Trump accumule les revers

A propos des « négociations », le porte-parole du ministère iranien des Affaires étrangères a déclaré à Al Jazeera que les affirmations de Trump selon lesquelles Téhéran aurait demandé un cessez-le-feu étaient fausses. Les Etats-Unis enregistrent de nouveaux revers de la part de deux autres de ses alliés. L'Italie qui a « refusé à des avions US en route vers le Moyen-Orient de se poser sur sa base », selon The Times of Israël, et « la France a refusé que des avions chargés de matériel militaire à destination d'Israël survolent son territoire », selon Donald Trump dans une publication sur Truth Social, son propre réseau social. A noter, comme l'explique le journal Le Monde, citant des sources anonymes, que « la France n'a pas interdit tous les survols d'avions militaires à destination d'Israël et du Moyen-Orient ». « Les aéronefs américains sont autorisés à survoler le territoire français dans le respect des règles internationales de survol des aéronefs d'Etat », a ainsi précisé une source diplomatique au quotidien français.
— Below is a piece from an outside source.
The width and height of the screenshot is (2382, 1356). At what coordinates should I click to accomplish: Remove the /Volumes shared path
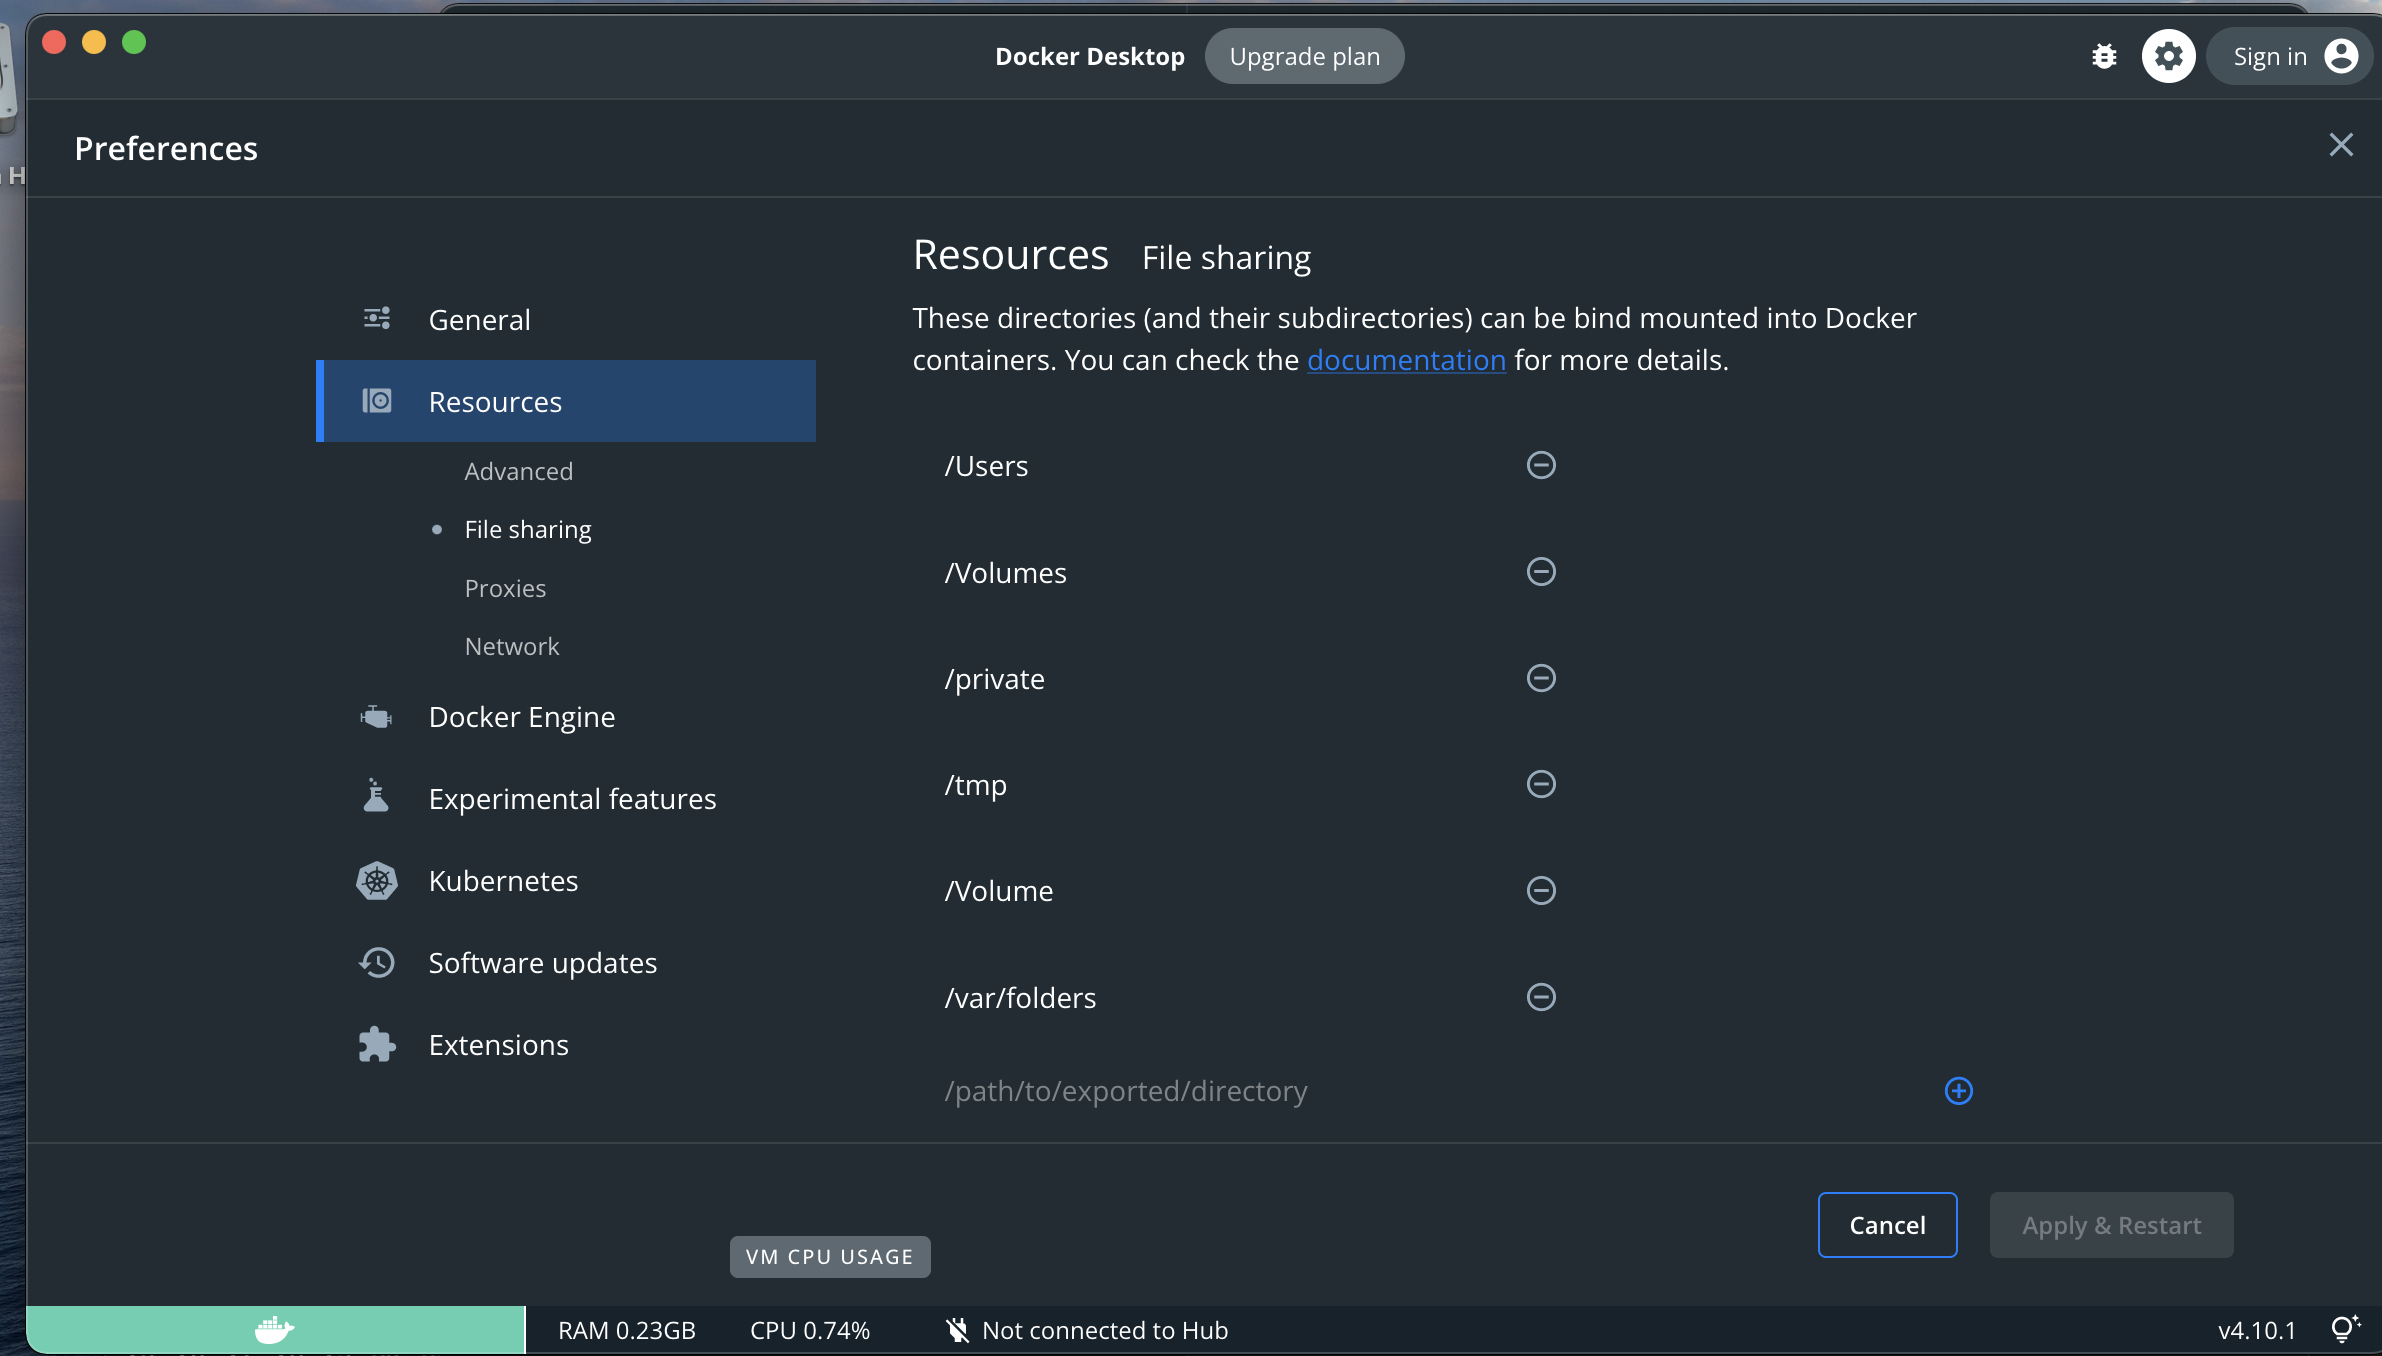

Marché pétrolier: Un manque de 12 millions de barils par jour

Selon le directeur général de l'Agence internationale de l'énergie (AIE), Fatih Barol, durant le mois de mars écoulé, le marché pétrolier a enregistré une baisse de l'offre de l'ordre de 12 millions de barils par jour.

« À ce jour, la guerre a entraîné une perte d'environ 12 millions de barils de pétrole par jour et a endommagé une quarantaine d'infrastructures énergétiques régionales clés, a indiqué M. Birol lors d'un podcast avec Nicolai Tangen, directeur du fonds souverain norvégien », rapporté l'agence iranienne Fars. Selon lui, « le principal problème est la pénurie de kérosène et de gasoil ». « Nous le constatons déjà en Asie, mais je pense que d'ici avril ou mai, cela touchera également l'Europe », a-t-il précisé.

Et ces perturbations de l'approvisionnement en pétrole ne s'arrêteront pas là. Elles « seront deux fois plus importantes en avril qu'en mars », affirme encore le patron de l'AIE qui avertit que « l'Europe en ressentira bientôt les effets ».

UE et Australie: Des mesures pour réduire la consommation de carburants

Les conséquences économiques de l'agression américano-israélienne s'étendent bien au-delà de la région du Golfe. Plusieurs pays, dont ceux de l'Union européenne et de l'Australie, ont pris des mesures pour tenter de réduire l'impact sur les prix des carburants, en raison de la hausse des cours du pétrole brut, mais surtout à cause de la baisse drastique de l'offre sur le marché international.

Deux jours après avoir annoncé la réduction de moitié les taxes sur les carburants à partir du 1er avril et jusqu'au 30 juin, l'Australie appelle les citoyens à utiliser davantage les transports pour économiser la consommation d'essence et de diesel.

Le Premier ministre, Anthony Albanese, a incité les Australiens à « privilégier les transports en commun », avertissant que « les mois à venir risquent d'être difficiles », rapporte Associated Press (AP). « Continuez vos activités et votre vie comme d'habitude. Profitez bien de Pâques. Et dans les semaines à venir, si vous le pouvez, prenez le train, le bus ou le tramway pour aller travailler », a-t-il déclaré. Par ailleurs, la Commission européenne, via le commissaire à l'énergie Dan Jørgensen « a demandé aux États membres d'envisager de réduire leur consommation de pétrole et de gaz, particulièrement dans le secteur des transports », rapporte le magazine américain Politico. Craignant que le « problème de prix » ne se transforme en « une crise énergétique majeure avec de graves conséquences économiques mondiales », la Commission « exhorte les citoyens à privilégier le télétravail, à limiter leurs déplacements en voiture et en avion, et appelle les pays de l'UE à déployer rapidement les énergies renouvelables », ajoute la même source.